Saved data entries
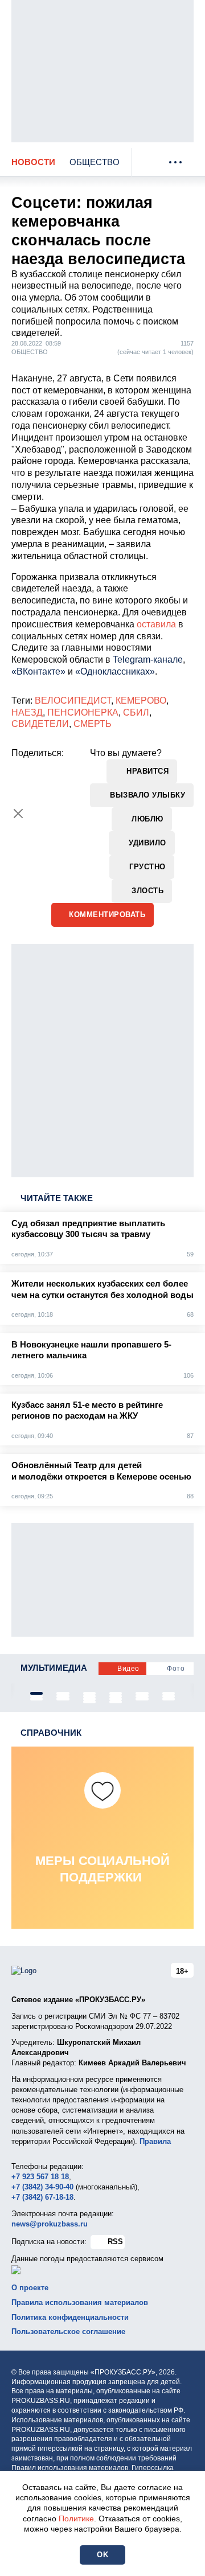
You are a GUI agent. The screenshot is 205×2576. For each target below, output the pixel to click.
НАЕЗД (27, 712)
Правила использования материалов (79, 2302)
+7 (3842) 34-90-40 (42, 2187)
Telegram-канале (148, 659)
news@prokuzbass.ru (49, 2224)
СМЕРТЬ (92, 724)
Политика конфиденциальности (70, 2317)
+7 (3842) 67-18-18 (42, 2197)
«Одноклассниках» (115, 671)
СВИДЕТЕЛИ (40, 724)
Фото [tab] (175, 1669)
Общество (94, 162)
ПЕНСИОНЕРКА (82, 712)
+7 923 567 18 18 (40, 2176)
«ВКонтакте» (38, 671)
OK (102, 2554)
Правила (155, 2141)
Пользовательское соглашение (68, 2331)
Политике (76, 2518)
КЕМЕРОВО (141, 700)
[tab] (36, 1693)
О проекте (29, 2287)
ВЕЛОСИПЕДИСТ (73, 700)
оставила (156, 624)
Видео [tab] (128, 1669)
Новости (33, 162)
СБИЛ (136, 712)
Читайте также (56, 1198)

(What needs to be done) Show me all lines in the records that contain "Правила".

(Finished task)
Правила использования материалов (79, 2302)
Правила (155, 2141)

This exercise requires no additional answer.